» What the exercise asks
Leaving out all pictures, transcribe the lines below exactly, from the first through the line containing "Lensa (821, 43)".

» Study material
#####

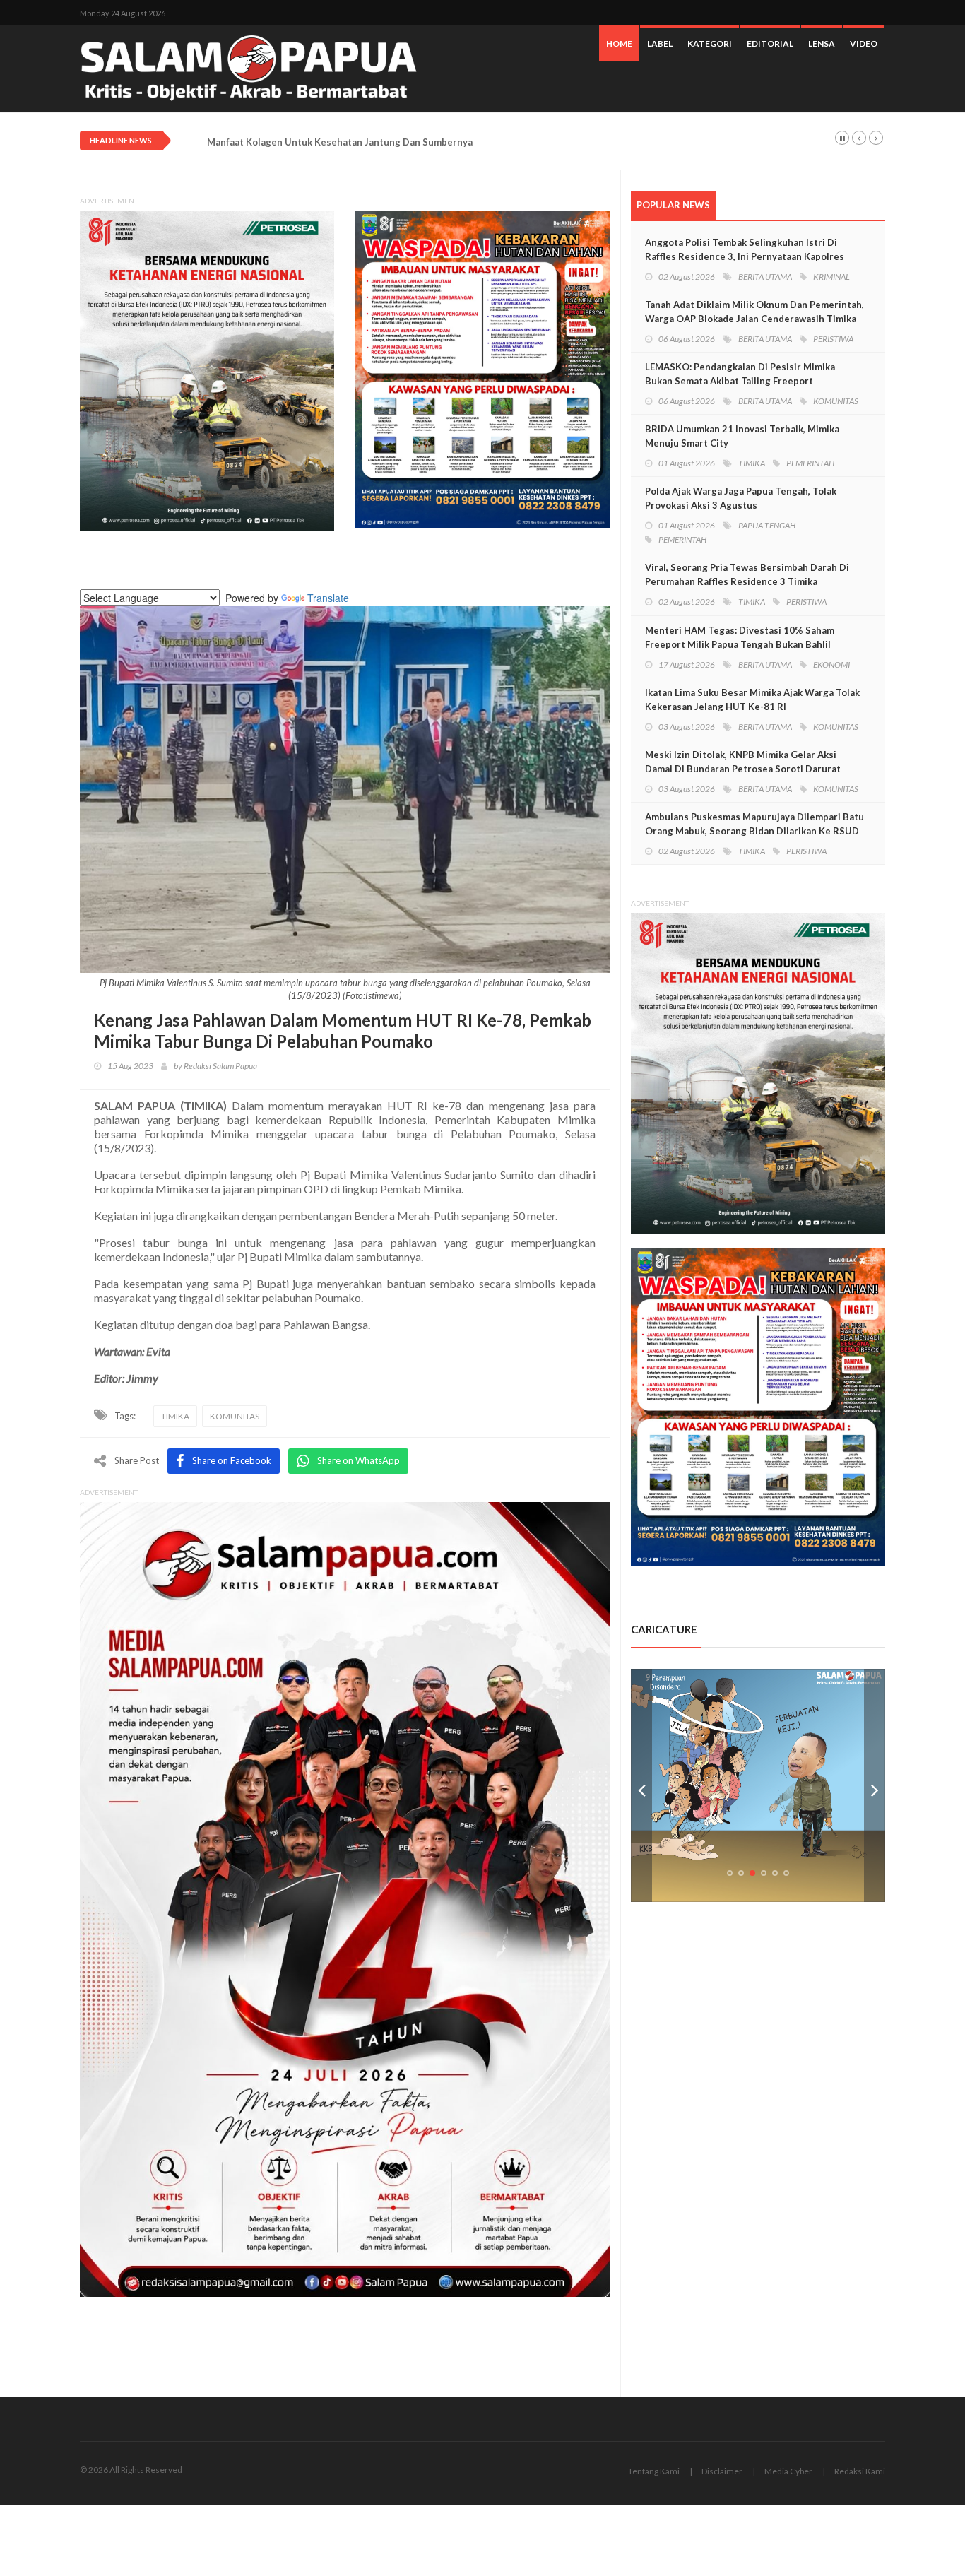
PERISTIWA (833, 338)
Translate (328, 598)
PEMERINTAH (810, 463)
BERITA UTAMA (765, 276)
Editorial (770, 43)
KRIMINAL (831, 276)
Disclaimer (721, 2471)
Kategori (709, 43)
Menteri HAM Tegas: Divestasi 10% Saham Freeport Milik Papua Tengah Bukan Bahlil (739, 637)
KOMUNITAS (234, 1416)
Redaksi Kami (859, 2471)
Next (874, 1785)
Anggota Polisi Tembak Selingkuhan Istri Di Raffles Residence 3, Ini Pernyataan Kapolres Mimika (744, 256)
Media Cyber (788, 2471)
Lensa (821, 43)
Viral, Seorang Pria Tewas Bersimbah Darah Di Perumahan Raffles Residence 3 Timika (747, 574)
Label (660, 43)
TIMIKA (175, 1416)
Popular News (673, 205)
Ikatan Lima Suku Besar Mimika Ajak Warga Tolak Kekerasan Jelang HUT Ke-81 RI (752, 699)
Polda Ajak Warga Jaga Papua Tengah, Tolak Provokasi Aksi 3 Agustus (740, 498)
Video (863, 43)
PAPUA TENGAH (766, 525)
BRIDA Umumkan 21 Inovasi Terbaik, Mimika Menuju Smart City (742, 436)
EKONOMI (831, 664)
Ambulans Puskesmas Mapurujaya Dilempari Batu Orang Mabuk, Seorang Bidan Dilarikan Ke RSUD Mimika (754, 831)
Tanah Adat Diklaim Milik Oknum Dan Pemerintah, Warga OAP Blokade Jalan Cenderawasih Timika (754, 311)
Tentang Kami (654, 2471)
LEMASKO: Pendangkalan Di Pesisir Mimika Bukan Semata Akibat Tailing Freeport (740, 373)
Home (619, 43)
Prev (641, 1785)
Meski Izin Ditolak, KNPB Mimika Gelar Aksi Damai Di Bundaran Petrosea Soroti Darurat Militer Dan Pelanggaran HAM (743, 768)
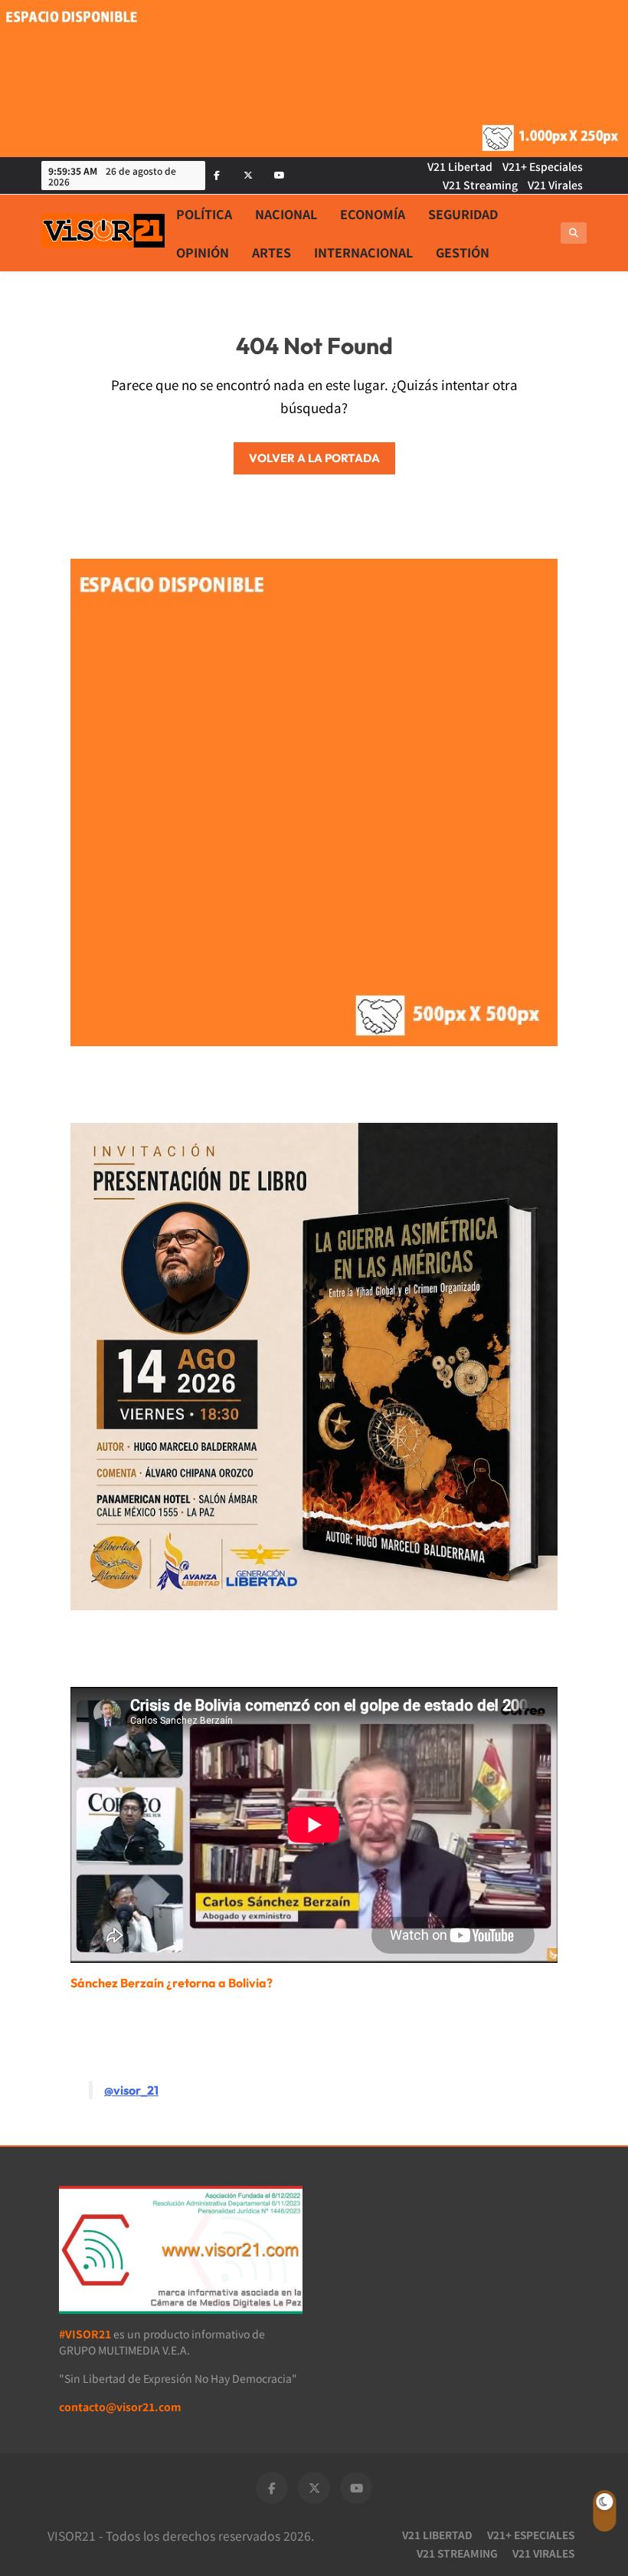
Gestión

#####

» Task answer
PERISTIWA (833, 338)
Translate (328, 598)
PEMERINTAH (810, 463)
BERITA UTAMA (765, 276)
Editorial (770, 43)
KRIMINAL (831, 276)
Disclaimer (721, 2471)
Kategori (709, 43)
Menteri HAM Tegas: Divestasi 10% Saham Freeport Milik Papua Tengah Bukan Bahlil (739, 637)
KOMUNITAS (234, 1416)
Redaksi Kami (859, 2471)
Next (874, 1785)
Anggota Polisi Tembak Selingkuhan Istri Di Raffles Residence 3, Ini Pernyataan Kapolres Mimika (744, 256)
Media Cyber (788, 2471)
Lensa (821, 43)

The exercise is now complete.